If you have over 4” (10 cm) between your high bust and full bust, you may need a Full Bust Adjustment. Use the C/D Cup Bodice and add the FBA.

  • First decide how much more ease you need through your bust. Add half that amount to your pattern. If you need 1” (2.5 cm), then you will add 1/2” (1.25 cm) to the pattern. 
  • Cut from the waistline (#1) to the bust point (#2) then to the armhole (#3), not cutting all the way through at the armhole. Also cut from the center of the bust dart (#4) to the bust point (#2) without cutting all the way through at the bust point. Lay this on top of a new piece of paper.
  • Open the ease at the bust (#2), parallel to the hem (#1), shown in DARK GREEN. This will open ease at the points (#1 & #4), creating a larger bust dart and adding width to the waistline. Tape this new shape down on the paper.
  • Mark your new dart point 2” (5 cm) back from the bust point (#2). Draw the dart lines from this new point to the dart notches. True the dart – shown in RED.
  • The center front hem will now be shorter than the side front; add the missing length at the hem – shown in PINK.
  • You have completed the FBA. Make the same adjustment for the lining bodice.

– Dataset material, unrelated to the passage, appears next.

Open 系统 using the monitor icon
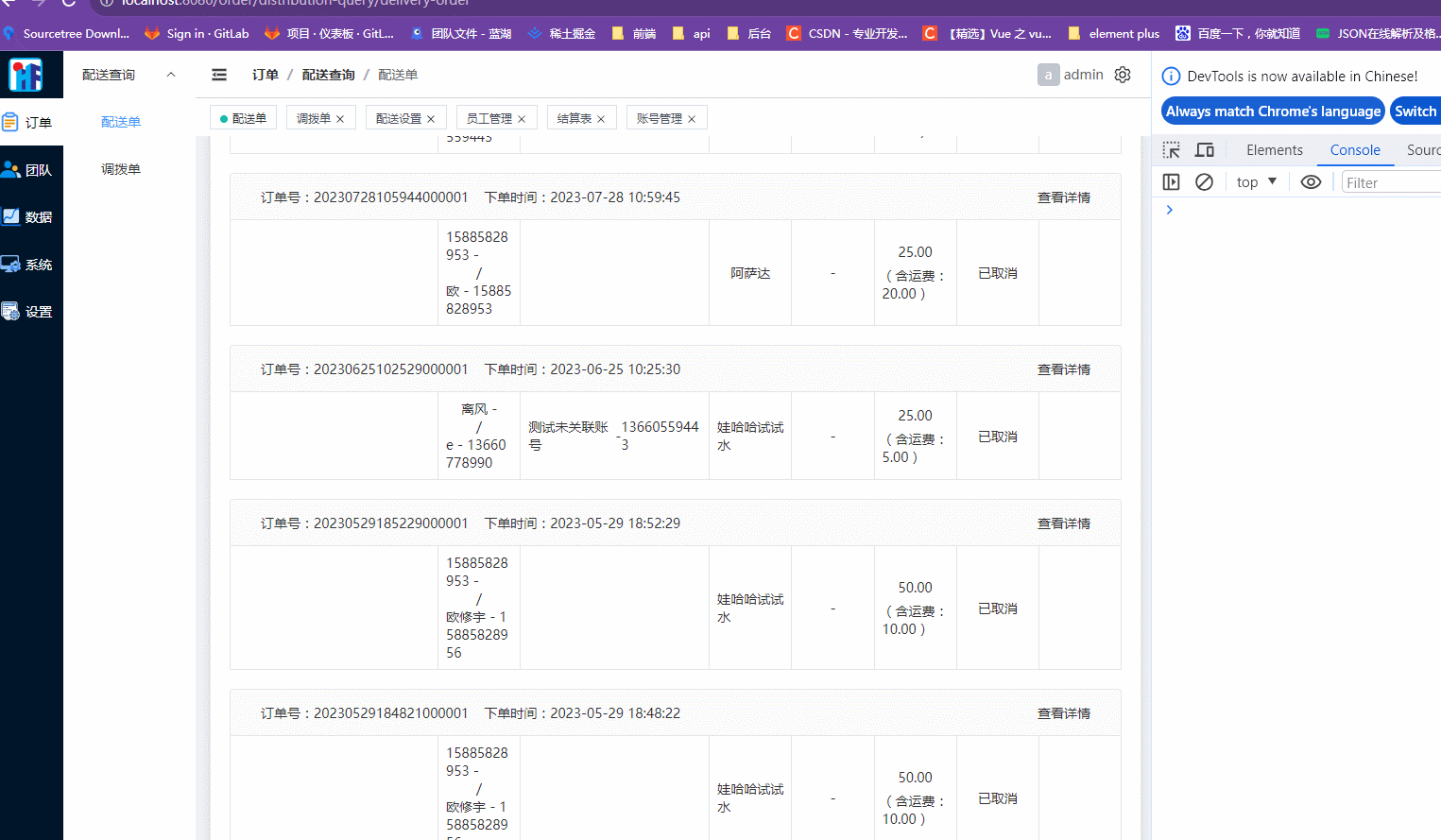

ADDING WIDTH TO THE CENTER BACK & SHOULDERS

If you feel like your tank is tight across your back, you can do a few modifications. You can add width to the center back if that is where you feel the tightness, blending to zero at the neckline, or add more to the center back near the neckline depending on your needs. You can also push out the back armhole and re-draw with more length.

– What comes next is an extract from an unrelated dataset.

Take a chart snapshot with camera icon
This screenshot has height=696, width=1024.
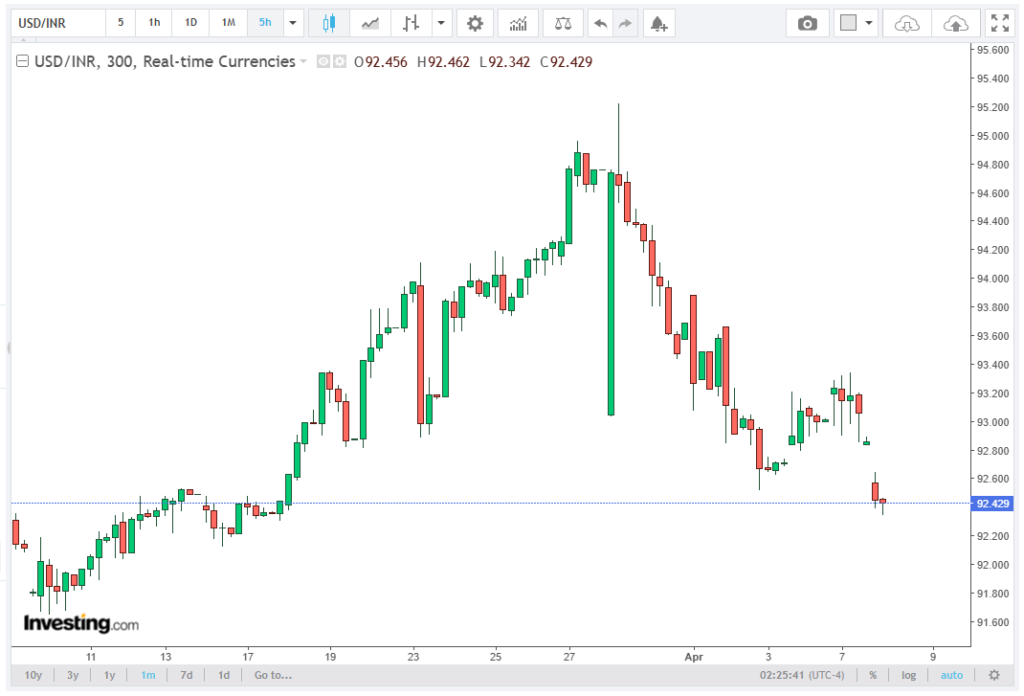click(x=807, y=23)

To add more width to the center of your back:

  • Decide how much ease you want through your back.
  • Add to the center back seam and side seams, this will add more ease through the center back.
  • Curve back the neckline and waist at the center back.
  • Re-draw the armhole, blending back to the shoulder and side seam.
  • Repeat for the lining pieces.

To add more width to your back and shoulders:

  • Decide how much ease you want through your back.
  • Add to the center back seam from the neck, blending back to nothing at the hem.
  • Add ease on the side seams.
  • Re-draw the armhole, blending back to the shoulder and side seam.
  • Repeat for the lining pieces.

ADDING TO THE SHOULDER WIDTH

If you prefer wider straps, you can add width to the shoulder. I wouldn’t recommend going much smaller as it would make it hard to turn the lined tank.

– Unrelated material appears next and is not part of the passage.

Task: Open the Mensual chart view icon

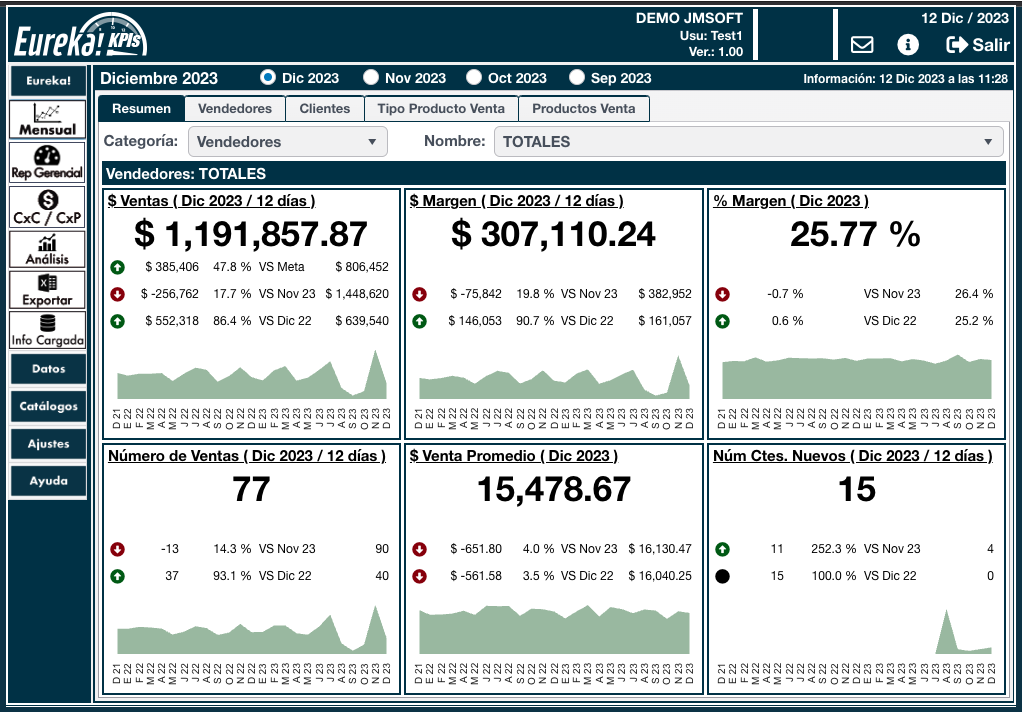Action: 48,119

  • Decide how much more width you want through your straps.
  • Add the amount to the outer edge of the straps.
  • Curve back the neckline and armhole.
  • Repeat for the lining pieces.

MOVING THE SHOULDER PLACEMENT FORWARD OR BACKWARD

If the shoulder seam is not centered on your shoulder, you can move it forward or backward. In this example, the shoulder seam is moved forward.

  • Decide how much you want to move your shoulder seam forward.
  • Trim the amount from the front bodice straps.
  • Add the amount to the back bodice straps.
  • Make sure your stitch lines still match, and smooth out any armhole curve if necessary.
  • Repeat for the lining pieces.

I hope this post helps explain how and when to do custom adjustments for the Victory Tank. It’s totally worth the time to make a muslin, make any adjustments and update your printed pattern. Remember to write down some notes for yourself so that when you come back to the pattern, you know what adjustments you have made.